Epílogo
Algunos afirman que apareció una mano que sujetó la hoja desnuda y la guió hasta el interior de la piedra; otros dicen que un rayo de luz los cegó por un instante y que, cuando volvieron a mirar, la espada estaba clavada en aquella piedra. Sea como sea, todos están de acuerdo en que un fuerte hedor a roca quemada llenó el aire y los ojos les escocieron.
—Pedís una señal —exclamé—. Aquí la tenéis: quienquiera que saque la espada de la piedra será el auténtico rey de Inglaterra. Hasta ese día el país sufrirá tales conflictos y luchas como jamás se han conocido en la Isla de los Poderosos, y nadie lo gobernará.
Dicho esto, me volví de inmediato y me abrí paso por entre el asombrado silencio de la multitud. Nadie me llamó esta vez. Regresé a casa de Gradlon y recogí mis cosas mientras Pelleas ensillaba los caballos.

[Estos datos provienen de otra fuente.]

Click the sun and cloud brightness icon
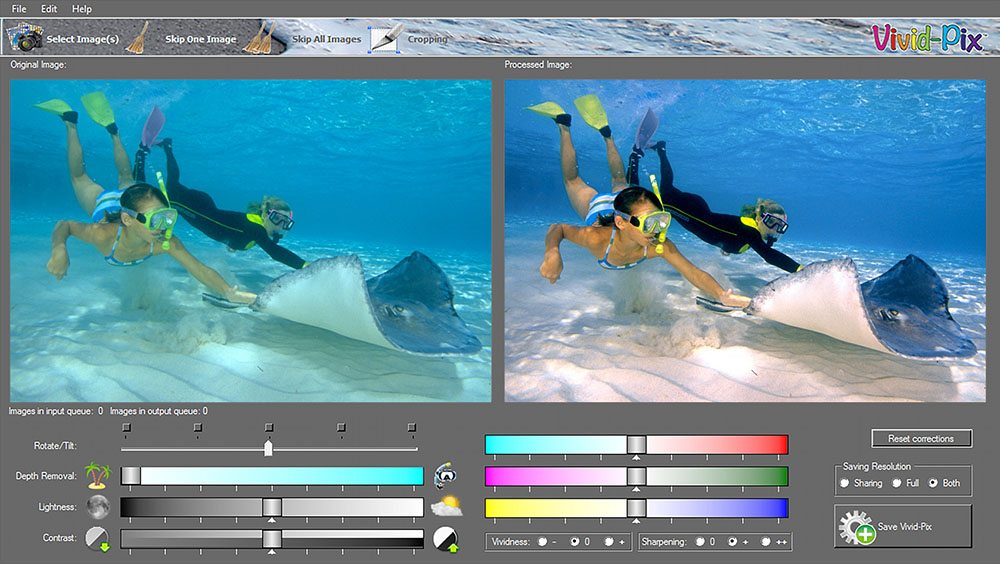 point(445,507)
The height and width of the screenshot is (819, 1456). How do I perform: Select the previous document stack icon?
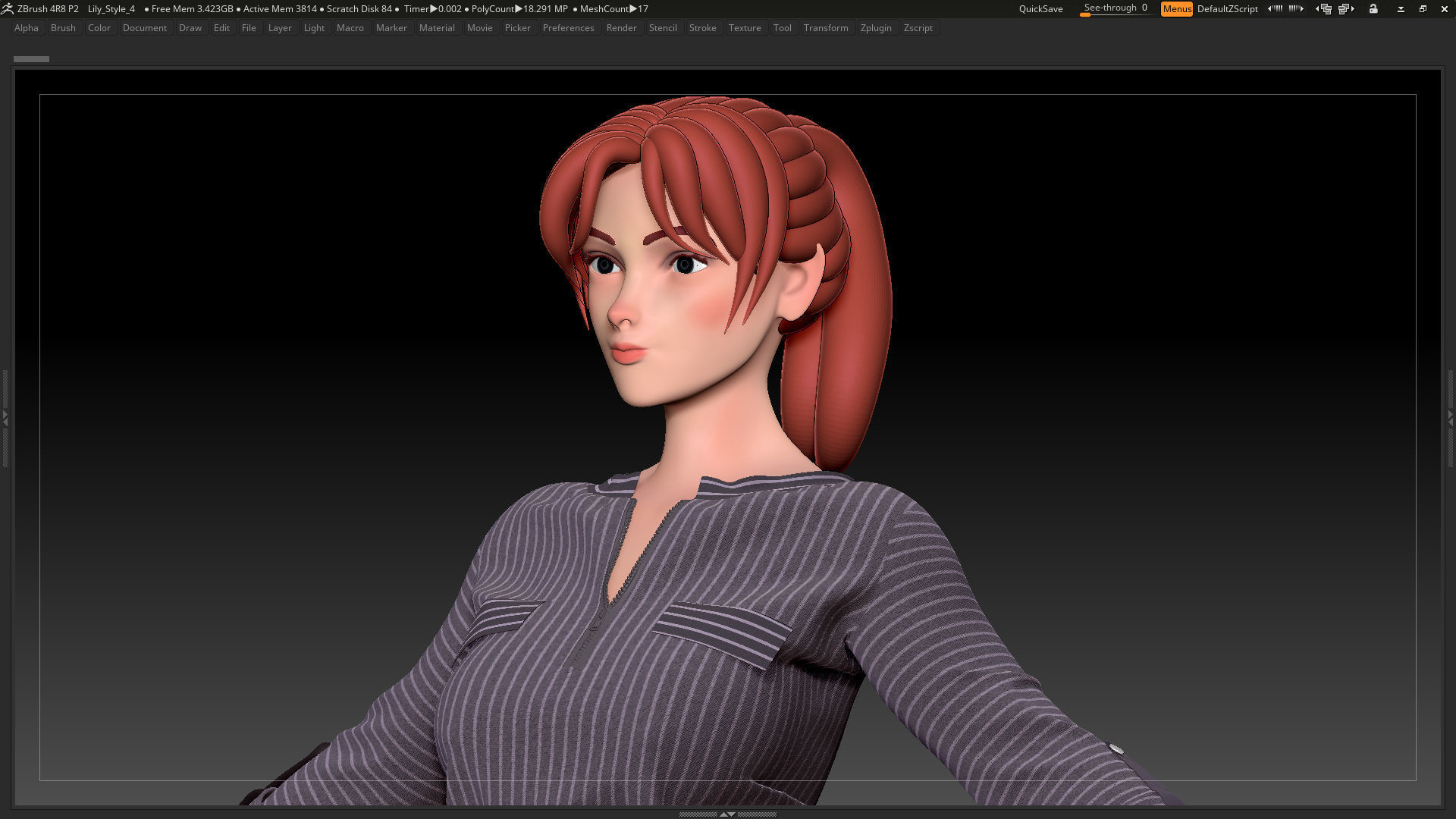point(1324,8)
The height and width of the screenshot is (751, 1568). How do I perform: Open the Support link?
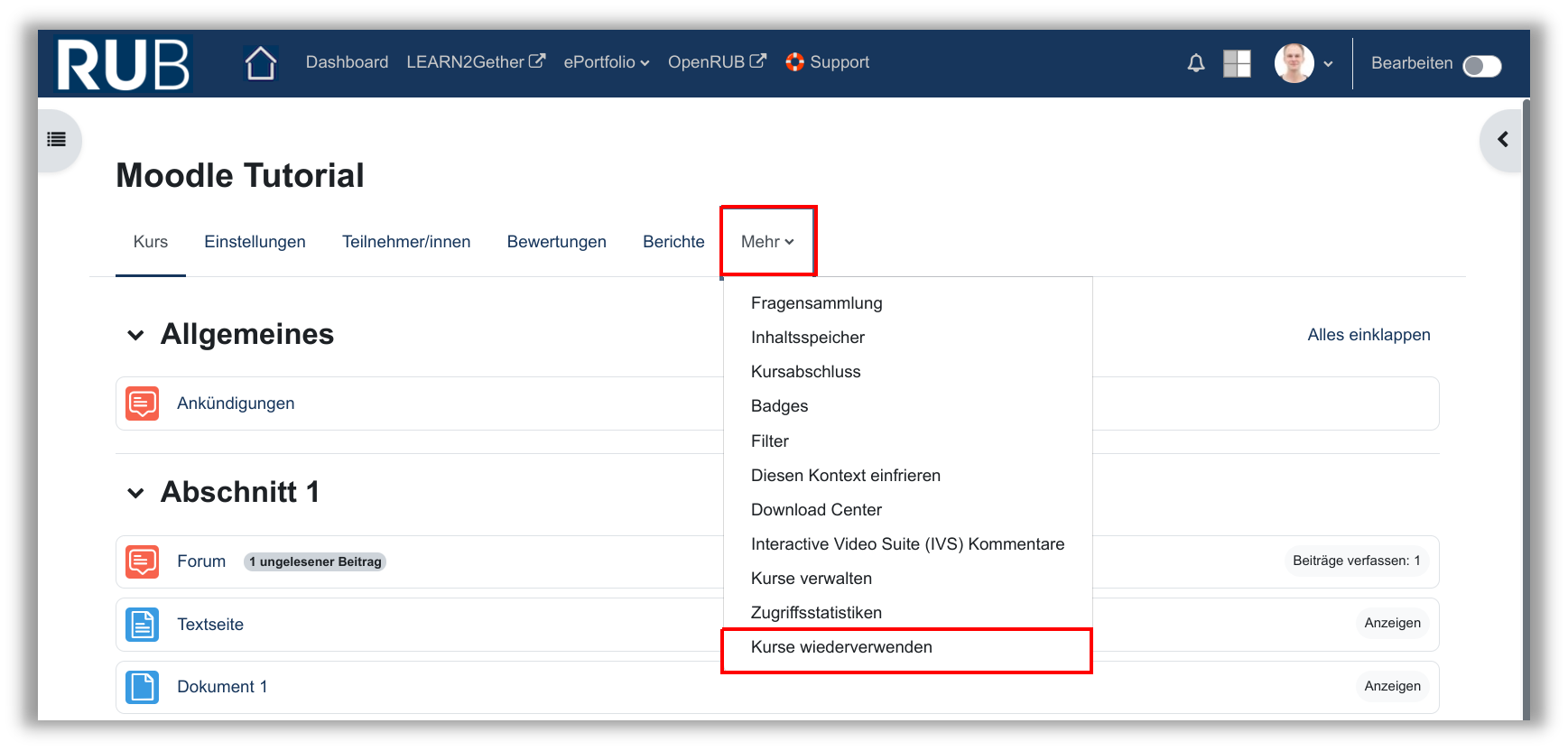click(x=828, y=62)
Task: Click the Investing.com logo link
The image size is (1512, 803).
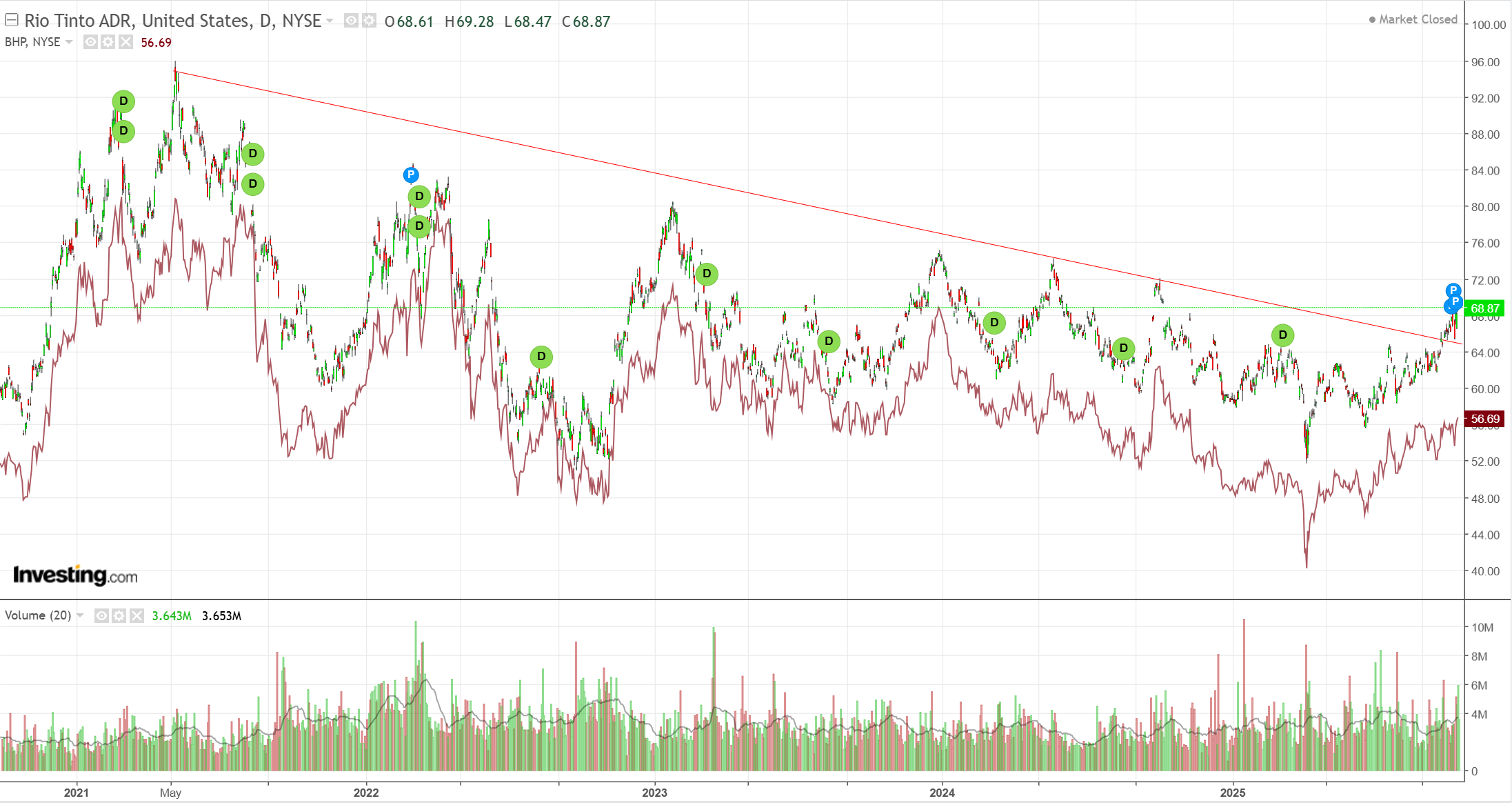Action: click(x=75, y=575)
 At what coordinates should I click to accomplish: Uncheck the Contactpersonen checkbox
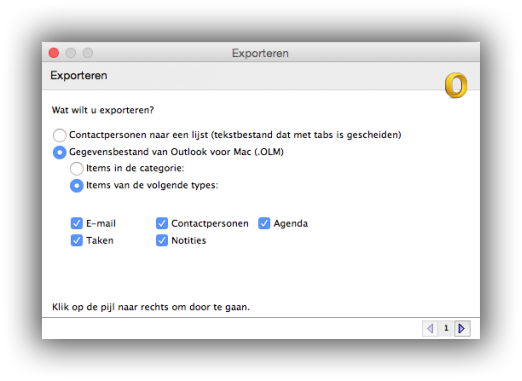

Al poco rato, Pelleas y yo cabalgábamos solos por las estrechas calles de Londinium. Llegamos a la puerta de acceso, atravesamos las murallas y salimos al camino.
El día empezaba a morir; el sol ardía con tonos amarillentos y dorados en un cielo que se oscurecía rápidamente. Nos detuvimos en la cima de una colina y contemplamos cómo nuestras sombras se alargaban a nuestras espaldas y se inclinaban en dirección a la ciudad. Pero no podía dar la vuelta. No, que hicieran lo que quisieran; el futuro, nuestra salvación, estaba en otra parte.
Volví el rostro hacia el oeste y cabalgué en busca de Arturo.